Como todos os elementais, Mari tem um caráter: pode ajudar os seres humanos de diversas maneiras (proporcionando sol e chuvas para que as colheitas sejam abundantes, ou entregando riquezas materiais aqueles que sabem corresponde-las), porém, az vezes, é considerada uma mulher altiva e arrogante, defensora da natureza e da vida que nela se alberga. Amaldiçoado estará todo aquele que entrar em seu território sagrado sem sua permissão, nem que se aproprie de seus objetos pessoais. Aquele que infringir qualquer das normas de Mari que, são as normas da natureza, pode sofrer sérias consequências, inclusive a morte.
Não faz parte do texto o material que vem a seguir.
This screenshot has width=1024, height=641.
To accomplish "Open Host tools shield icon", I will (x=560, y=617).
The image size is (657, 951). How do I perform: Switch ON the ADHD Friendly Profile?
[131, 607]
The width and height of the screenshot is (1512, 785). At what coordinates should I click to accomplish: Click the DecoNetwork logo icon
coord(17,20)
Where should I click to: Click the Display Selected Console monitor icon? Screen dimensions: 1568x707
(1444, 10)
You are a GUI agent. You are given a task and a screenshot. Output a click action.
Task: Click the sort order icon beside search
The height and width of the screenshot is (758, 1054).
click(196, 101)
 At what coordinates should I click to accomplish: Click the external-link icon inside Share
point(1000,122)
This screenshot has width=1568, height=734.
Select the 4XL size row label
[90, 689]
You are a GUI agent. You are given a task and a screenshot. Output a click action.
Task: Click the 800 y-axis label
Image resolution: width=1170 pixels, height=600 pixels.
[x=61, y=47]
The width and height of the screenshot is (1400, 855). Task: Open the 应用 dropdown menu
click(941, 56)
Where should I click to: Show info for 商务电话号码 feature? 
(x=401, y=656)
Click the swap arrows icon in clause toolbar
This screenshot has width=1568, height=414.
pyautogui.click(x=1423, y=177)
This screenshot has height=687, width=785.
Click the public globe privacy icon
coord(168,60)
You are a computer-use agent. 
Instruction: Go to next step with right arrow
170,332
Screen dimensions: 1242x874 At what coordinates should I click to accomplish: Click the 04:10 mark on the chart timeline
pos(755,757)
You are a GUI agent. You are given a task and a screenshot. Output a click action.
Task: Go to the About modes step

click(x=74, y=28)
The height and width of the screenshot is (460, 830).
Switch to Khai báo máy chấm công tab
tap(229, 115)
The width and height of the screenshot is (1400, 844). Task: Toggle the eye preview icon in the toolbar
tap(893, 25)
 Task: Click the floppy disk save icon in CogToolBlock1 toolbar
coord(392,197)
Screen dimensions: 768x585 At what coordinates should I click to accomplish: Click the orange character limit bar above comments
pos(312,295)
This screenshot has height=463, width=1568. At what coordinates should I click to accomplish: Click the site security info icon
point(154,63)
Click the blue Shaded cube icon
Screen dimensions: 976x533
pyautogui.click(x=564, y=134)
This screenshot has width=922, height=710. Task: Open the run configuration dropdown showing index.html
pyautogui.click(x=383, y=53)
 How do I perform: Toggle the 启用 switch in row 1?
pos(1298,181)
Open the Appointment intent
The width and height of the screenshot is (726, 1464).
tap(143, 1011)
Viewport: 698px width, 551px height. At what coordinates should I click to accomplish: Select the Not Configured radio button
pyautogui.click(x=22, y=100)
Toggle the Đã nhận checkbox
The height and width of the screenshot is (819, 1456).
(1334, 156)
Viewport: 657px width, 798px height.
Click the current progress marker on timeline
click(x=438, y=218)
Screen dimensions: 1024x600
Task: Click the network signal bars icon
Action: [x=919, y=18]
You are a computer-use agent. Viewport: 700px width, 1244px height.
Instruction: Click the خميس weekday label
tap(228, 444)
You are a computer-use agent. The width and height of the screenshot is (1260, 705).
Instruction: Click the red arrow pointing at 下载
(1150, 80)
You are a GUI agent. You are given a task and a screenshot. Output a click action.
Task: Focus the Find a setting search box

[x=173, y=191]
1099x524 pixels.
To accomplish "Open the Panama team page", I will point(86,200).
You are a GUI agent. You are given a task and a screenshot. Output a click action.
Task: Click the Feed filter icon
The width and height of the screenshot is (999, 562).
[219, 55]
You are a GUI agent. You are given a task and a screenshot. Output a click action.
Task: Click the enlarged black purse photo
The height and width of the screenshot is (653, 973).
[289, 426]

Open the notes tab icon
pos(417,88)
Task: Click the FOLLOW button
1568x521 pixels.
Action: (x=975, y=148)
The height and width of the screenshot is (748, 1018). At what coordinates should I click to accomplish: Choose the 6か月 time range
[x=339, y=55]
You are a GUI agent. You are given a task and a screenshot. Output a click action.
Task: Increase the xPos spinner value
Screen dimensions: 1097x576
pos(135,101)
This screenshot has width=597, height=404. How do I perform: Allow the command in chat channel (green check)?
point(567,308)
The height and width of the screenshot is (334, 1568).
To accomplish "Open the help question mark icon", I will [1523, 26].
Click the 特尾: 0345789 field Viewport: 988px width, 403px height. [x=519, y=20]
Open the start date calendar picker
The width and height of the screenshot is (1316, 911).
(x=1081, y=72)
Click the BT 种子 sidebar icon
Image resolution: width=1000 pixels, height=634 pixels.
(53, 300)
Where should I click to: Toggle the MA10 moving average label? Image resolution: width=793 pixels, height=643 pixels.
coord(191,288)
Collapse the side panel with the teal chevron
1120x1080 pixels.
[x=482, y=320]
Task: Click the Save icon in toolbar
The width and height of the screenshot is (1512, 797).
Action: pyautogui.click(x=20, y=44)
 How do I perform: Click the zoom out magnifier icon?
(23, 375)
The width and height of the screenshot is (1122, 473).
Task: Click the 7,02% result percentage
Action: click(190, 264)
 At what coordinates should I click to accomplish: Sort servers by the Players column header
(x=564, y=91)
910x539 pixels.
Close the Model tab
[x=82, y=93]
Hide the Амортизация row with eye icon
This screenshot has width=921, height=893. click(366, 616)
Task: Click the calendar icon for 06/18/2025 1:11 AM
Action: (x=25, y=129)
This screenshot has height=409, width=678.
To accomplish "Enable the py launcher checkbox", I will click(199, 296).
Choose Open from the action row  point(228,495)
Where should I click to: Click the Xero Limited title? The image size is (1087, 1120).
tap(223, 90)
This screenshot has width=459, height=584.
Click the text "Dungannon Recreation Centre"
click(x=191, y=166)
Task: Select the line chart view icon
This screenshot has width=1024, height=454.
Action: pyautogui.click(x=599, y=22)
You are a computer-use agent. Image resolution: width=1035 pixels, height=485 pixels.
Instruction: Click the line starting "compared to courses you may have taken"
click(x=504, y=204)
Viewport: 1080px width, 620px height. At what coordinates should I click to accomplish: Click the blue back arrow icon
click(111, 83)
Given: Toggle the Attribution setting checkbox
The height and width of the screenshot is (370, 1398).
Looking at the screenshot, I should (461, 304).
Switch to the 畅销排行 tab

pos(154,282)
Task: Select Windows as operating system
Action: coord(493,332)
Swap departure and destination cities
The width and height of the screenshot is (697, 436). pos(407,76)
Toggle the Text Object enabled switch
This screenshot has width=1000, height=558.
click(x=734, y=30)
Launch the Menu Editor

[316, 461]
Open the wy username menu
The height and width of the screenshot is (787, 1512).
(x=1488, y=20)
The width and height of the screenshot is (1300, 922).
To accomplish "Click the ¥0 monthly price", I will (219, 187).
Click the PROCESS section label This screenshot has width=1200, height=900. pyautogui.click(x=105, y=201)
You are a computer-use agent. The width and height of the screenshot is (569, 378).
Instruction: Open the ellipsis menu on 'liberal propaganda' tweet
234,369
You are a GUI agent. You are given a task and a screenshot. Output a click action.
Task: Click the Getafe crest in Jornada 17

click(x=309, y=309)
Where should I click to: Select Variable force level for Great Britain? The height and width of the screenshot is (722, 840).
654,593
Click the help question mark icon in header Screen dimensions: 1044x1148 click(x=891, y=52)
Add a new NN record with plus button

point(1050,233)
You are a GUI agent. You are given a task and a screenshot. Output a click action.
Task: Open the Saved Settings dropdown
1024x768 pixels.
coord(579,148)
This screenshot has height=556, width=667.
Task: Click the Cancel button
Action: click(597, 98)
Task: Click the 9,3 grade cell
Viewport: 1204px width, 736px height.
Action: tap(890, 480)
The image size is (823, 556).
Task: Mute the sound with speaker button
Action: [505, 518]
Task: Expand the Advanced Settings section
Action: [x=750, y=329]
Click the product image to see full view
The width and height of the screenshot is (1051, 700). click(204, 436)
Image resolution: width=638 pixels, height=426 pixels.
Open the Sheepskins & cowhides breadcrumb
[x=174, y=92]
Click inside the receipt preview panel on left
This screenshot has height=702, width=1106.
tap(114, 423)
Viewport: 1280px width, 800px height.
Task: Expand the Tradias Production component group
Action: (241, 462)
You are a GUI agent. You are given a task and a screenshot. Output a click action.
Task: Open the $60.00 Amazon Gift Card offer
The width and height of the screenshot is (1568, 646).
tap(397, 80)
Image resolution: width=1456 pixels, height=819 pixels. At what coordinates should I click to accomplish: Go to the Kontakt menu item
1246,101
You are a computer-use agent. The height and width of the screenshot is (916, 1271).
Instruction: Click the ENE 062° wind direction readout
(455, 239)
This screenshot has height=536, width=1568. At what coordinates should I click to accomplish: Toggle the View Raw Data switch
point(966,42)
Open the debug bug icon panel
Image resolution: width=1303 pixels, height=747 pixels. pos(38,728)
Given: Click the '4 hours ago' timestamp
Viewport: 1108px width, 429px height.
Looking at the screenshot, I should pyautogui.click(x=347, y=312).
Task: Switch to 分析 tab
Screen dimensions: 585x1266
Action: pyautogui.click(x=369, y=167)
Se conta que um pastor construiu uma cabana nas imediações da "caverna Supelegor" e foi perseguido pela Senhora, transformada dessa vez em corvo. Embora tenha escapado com vida, o pastou faleceu pouco depois em consequência do susto. Outro exemplo que pode-se citar é de um sacerdote que foi realizar um conjuro contra a Dama de Amboto, na mesma morada de "Superlegor" e ao pronunciar as primeiras palavras sua batina pegou fogo incompreensivelmente e ele faleceu pelas queimaduras.

Mari representa uma série de valores éticos. Condena a mentira, o roubo de objetos que lhe pertençam, o orgulho e a ganância, assim como o não cumprimento da palavra empenhada e não prestar ajuda mútua.

Pode-se dizer que tem duas maneiras de castigar: uma psíquica, induzindo os humanos a um estado depressivo e de ansiedade, e outra física, apoderando-se de pertences dos supostos culpados (se são pastores, se apoderam de algum carneiro) ou enviando granizo e fortes tormentas para que eles possam ver suas colheitas diminuídas.

Mari atende a quem a chama. Segundo alguns se chama Mari dizendo Aketegiko Damea (Dama de Aketegi) por três vezes e esta se coloca logo sobre a cabeça. Mari também sequestra meninas e as cria para serem formosas senhoritas. Uma levou uma e a criou. Quando chegou a hora de sair da caverna, a Senhora lhe deu um punhado de carvão e a moça, sem entender, perguntou para que o necessitaria. Pegou o carvão e saiu. Quando estava fora da caverna, olhou a mão e o punhado de carvão se transformou em ouro, com o qual iniciou sua vida próspera.

Mari também serve como oráculo e atende àqueles que, se tiverem alguma dificuldade, vão consultá-lo. Certa vez, um ferreiro de Iraeta foi até ela e explicou seu problema, comentando que ele não conseguia fazer funcionar seu negócio. A Dama respondeu que, sob a bigorna, havia uma pedra e, debaixo da pedra, um sapo grande. Ela lhe disse para removê-lo e que seu negócio voltaria a prosperar. E assim foi.
Mari, em sua caverna, recebendo informações, parece um eco dos antigos oráculos pré-históricos simbolizados na arte das cavernas.

CONJUROS A MARI

Se coloca um machado na porta com o fio olhando para cima para evitar que caia raio na casa e em outras ocasiões, como o símbolo de Mari é uma foice (segundo certas lendas ela atravessa o firmamento na figura de uma foice de fogo) se considera este instrumento como talismã contra o raio e o colocam usualmente durante as tormentas diante de casa.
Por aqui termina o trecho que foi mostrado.